Wednesday 20 July 2016

Singleton HttpClient? Beware of this serious behaviour and how to fix it

If you are consuming a Web API in your server-side code (or .NET client-side app), you are very likely to be using an HttpClient.

HttpClient is a very nice and clean implementation that came as part of Web API and replaced its clunky predecessor WebClient (although only in its HTTP functionality, WebClient can do more than just HTTP).

HttpClient is usually meant to be used with more than just a single request. It conveniently allows for default headers to be set and applied to all requests. Also you can plug in a CookieContainer to allow for all sessions.

Now, ironically it also implements IDisposable suggesting a short-lived lifetime and disposing it as soon as you are done with. This lead to several discussions in the community (here from Microsoft Patterns and Practices, Darrel Miller in here and a few references in StackOverflow here) to discuss whether it can be used with longer lifetime and more importantly whether it needs disposal.

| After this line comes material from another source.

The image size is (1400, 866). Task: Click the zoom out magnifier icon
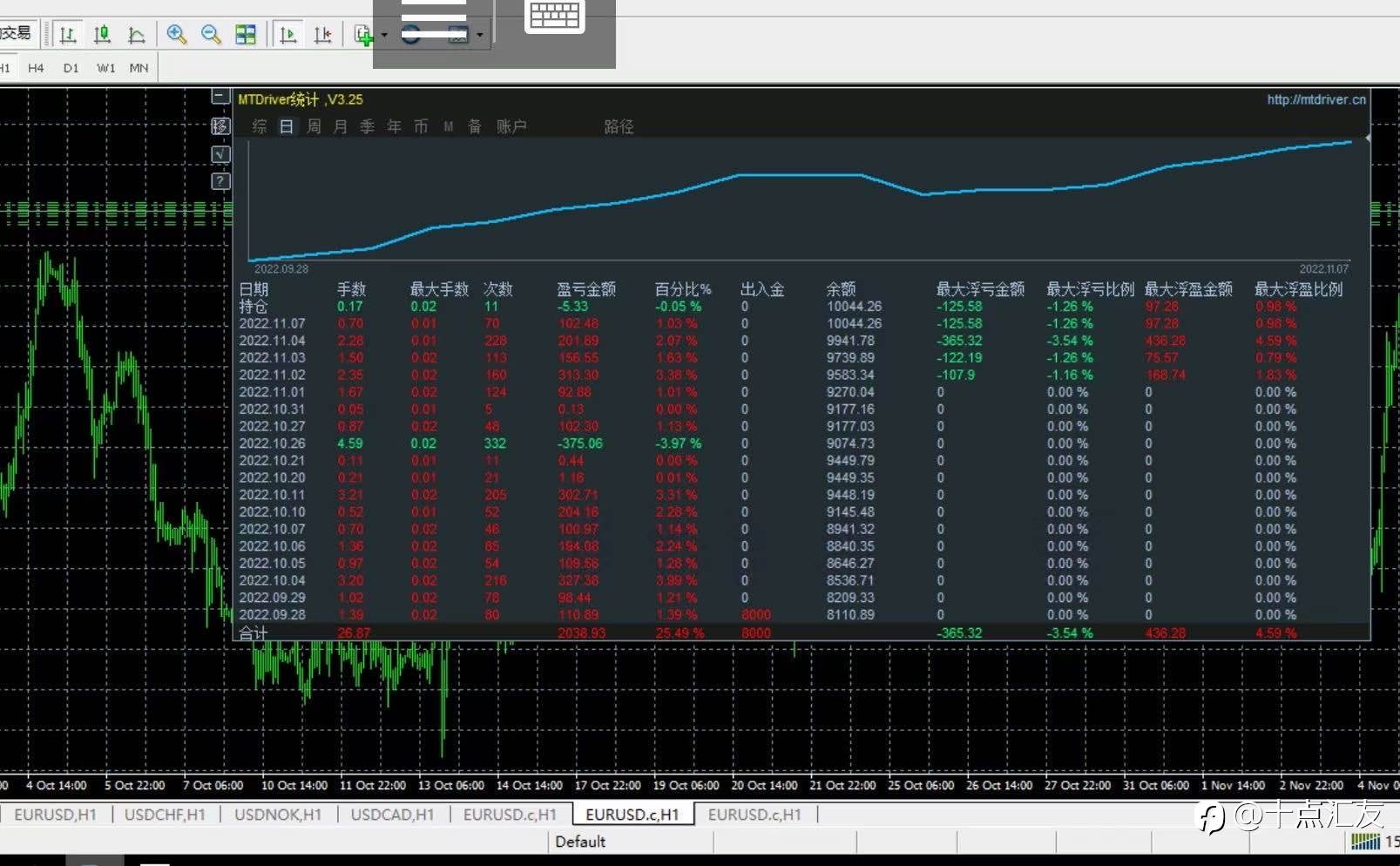(x=211, y=35)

Singleton HttpClient matters, especially when it comes to the performance [Dragan Brankovich - Flickr]

HttpClient implements IDisposable only indirectly through HttpMessageHandler and only as a result of in-case not an immediate need - I am not aware of an implementation of HttpMessageHandler that holds unmanaged resources (the mere reason for implementing IDisposable).

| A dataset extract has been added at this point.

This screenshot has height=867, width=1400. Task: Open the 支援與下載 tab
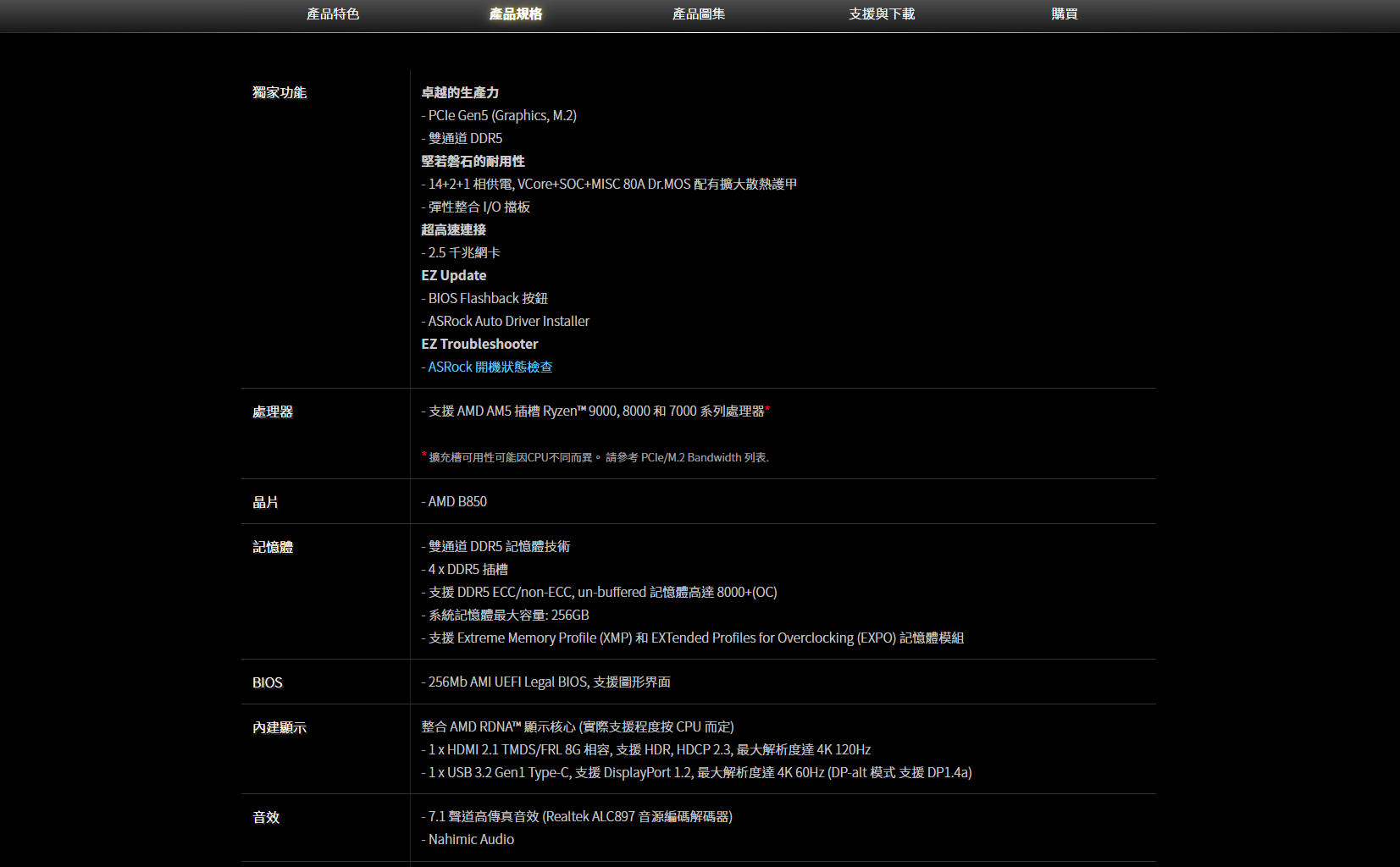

In short, the community agreed that it was 100% safe, not only not disposing the HttpClient, but also to use it as Singleton. The main concern was thread safety when making concurrent HTTP calls - and even official documentations said there is no risk doing that.

But it turns out there is a serious issue: DNS changes are NOT honoured and HttpClient (through HttpClientHandler) hogs the connections until socket is closed. Indefinitely. So when does DNS change occur? Everytime you do blue-green deployment (in Azure cloud services when you deploy to staging slot and then swap production/staging slots). Everytime you change settings in your Azure Traffic Manager. Failover scenarios. Internally in a myriad of PaaS offerings.

And this has been going on for more than 2 years without being reported... makes me wonder what kind of applications we build with .NET?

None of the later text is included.